# Trecho
/---
Em Apodi, geralmente encontramos referências a existência de caboclas-brabas, pegas na densa mata nativa a cavalos e a dentes de cachorros. O referencial CABOCLAS-BRABAS atrela-se ao fato de que ficaram assim conhecidas nas memórias familiares de famílias apodienses com etnia tapuias paiacus, relatando existências de antepassados índios e índias que por serem filhos de alguns patenteados militares do Terço dos Paulistas que percorreu todos os sertões da então Aldeia do Lago Pody, matando e aprisionando nossos indígenas.
Há uma forte possibilidade da família COUTINHO do sítio Rio Novo ser descendente do índio tapuia paiacu Amaro Coutinho, recrutado pelo Terço dos Paulistas, que esteve na então Capitania do Rio Grande no período 1688 a 1724.
Esse famoso grupo militar cometeu um verdadeiro genocídio indígena em terras potiguares, além de prenhar índios e índias que eram vendidos para os engenhos da Capitania de Pernambuco. Quando as índias eram belas, eram inicialmente escravizadas para a seguir serem esposas desses militares, sendo na maioria das vezes meras amásias para proliferação do sangue do homem dito branco.
Os tapuias que escapavam a sanha do homem branco escondiam-se nos pés de serra ou nas suas chãs, escondendo-se nas furnas e grotas, de difícil acesso.
Fugiam a todo tempo do alastramento da fronteira pastorícia do Vale do Jaguaribe, no Ceará. Foram vorazmente caçados pelos que comandavam as famosas “ENTRADAS” colonizadoras, que montados em cavalos e com ajuda de cães, domaram a brabeza indígena.
Ainda existem relatos esparsos acerca das caboclas-brabas na Chapada e no Vale do Apodi, onde os tapuias passavam a maior parte do tempo nas margens das lagoas de Apodi, Pacó e Apanha-Peixe, como também nas margens dos rios Apodi e Umari.
É o renomado historiador Luís da Câmara Cascudo quem revela a rubrica do pioneirismo na historiografia regional, evocando a presença de caboclas-brabas como componentes da genealogia de famílias da região Oeste potiguar. O nosso celebrado historiador apodiense faz vários relatos sobre nossos tapuias paiacus em seus manuscritos, porém nunca fez menção à alguma família apodiense com etnia indígena.
Segundo Câmara Cascudo, inúmeras famílias-troncos do Seridó e região Oeste tiveram ancestrais femininos indígenas, caçadas a casco de cavalo, preferidas pelo fazendeiro-curraleiro, mãe do filho favorito, vaqueiro exímio, multiplicador de fazendas.
Os ditos Caboclos-Brabos remanescentes dos nossos tapuias foram violentamente recrutados para serem enviados para a famosa Guerra do Paraguai (1864-1870.
\---
# Instruções das tarefas
A. Transcreva literalmente o trecho sobre as caboclas-brabas, de "Os tapuias que" até "Apodi e Umari.", inclusive.
B. Por favor, retome o trecho sobre as caboclas-brabas a partir do ponto em que ele termina.

# Material coletado
/---
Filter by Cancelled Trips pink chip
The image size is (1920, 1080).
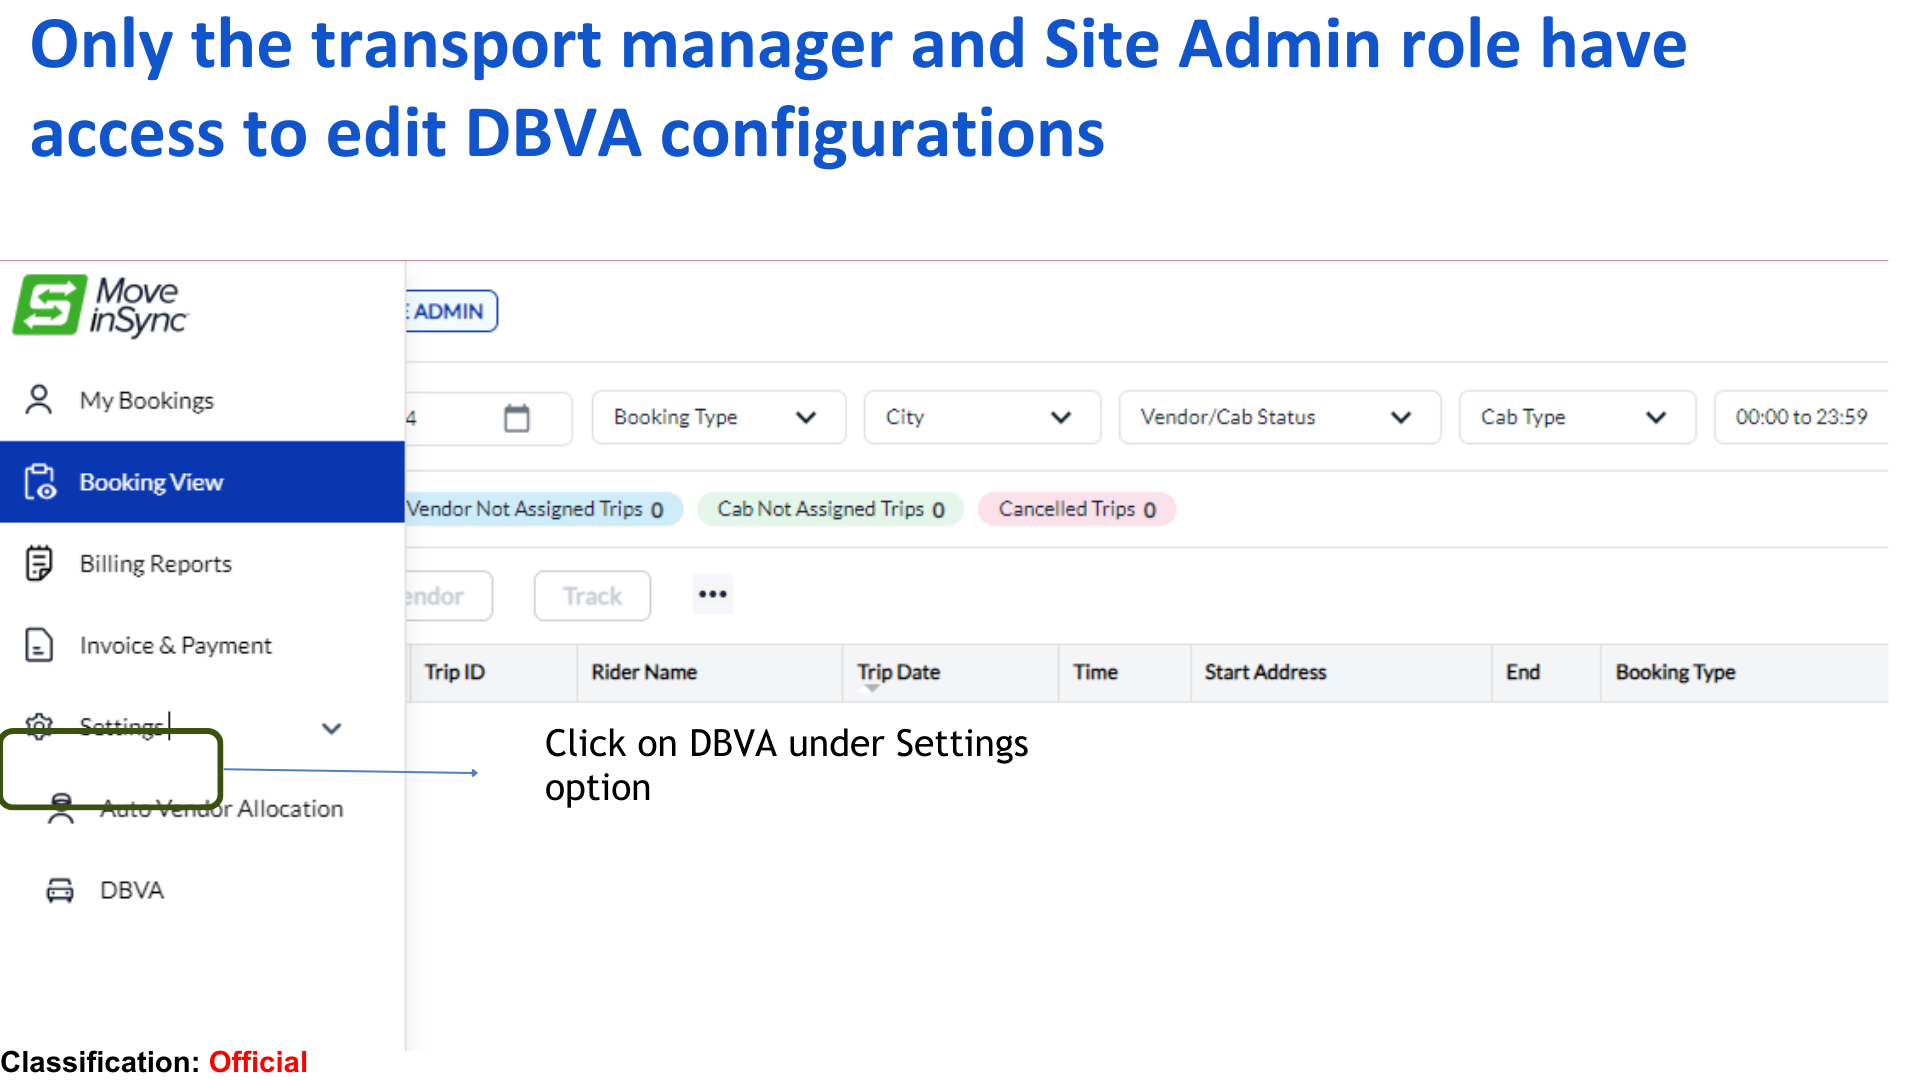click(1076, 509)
\---
# Problemas resolvidos
A.
Os tapuias que escapavam a sanha do homem branco escondiam-se nos pés de serra ou nas suas chãs, escondendo-se nas furnas e grotas, de difícil acesso.
Fugiam a todo tempo do alastramento da fronteira pastorícia do Vale do Jaguaribe, no Ceará. Foram vorazmente caçados pelos que comandavam as famosas “ENTRADAS” colonizadoras, que montados em cavalos e com ajuda de cães, domaram a brabeza indígena.
Ainda existem relatos esparsos acerca das caboclas-brabas na Chapada e no Vale do Apodi, onde os tapuias passavam a maior parte do tempo nas margens das lagoas de Apodi, Pacó e Apanha-Peixe, como também nas margens dos rios Apodi e Umari.

B.
O nosso grande historiador conterrâneo Coriolano relatava em suas conversas, até hoje contadas nos alpendres, que o famoso Alferes Rolim Cavalcanti, comandante de recrutamento forçado de potiguares para envio a Guerra do Paraguai, estivera em Apodi tendo efetuado violento recrutamento de caboclos-brabos na Várzea de Apodi, os quais amarrou-os uns aos outros, conduzindo-os em duas filas para a Cadeia de Apodi, onde chegou já à noite, passando em frente à casa do Capitão Vicente Ferreira Pinto (O 2º e filho do 1º) que era pai do Coronel Antonio Ferreira Pinto.
O velho Capitão vendo tão triste cena, não se conteve diante a lamúria e os choros das mães dos caboclos, que na ocasião rogaram sua interveniência para libertar os seus filhos. Mesmo vestindo pijama, dirigiu-se ao Alferes que indiferente continuou a marcha rumo ao prédio da cadeia, falando que não iria dar ouvidos a um velho caduco vestindo pijama.
No outro dia, cedo ainda, o Capitão Vicente Pinto vestiu o seu seu imponente e vistoso Fardão da Guarda Nacional com as divisas de Capitão, e dirigiu-se à Cadeia, onde se identificou e enquadrou o famoso Alferes, determinando a soltura dos caboclos, e a imediata retirada do afoito militar com a sua tropa, sob pena de prendê-los e comunicar via Ofício ao Presidente da então Província do Rio Grande do Norte.
Essa louvável e intrépida intervenção do velho e respeitado político rendeu-lhe muitos agradecimentos das famílias dos caboclos residentes na região do fértil vale.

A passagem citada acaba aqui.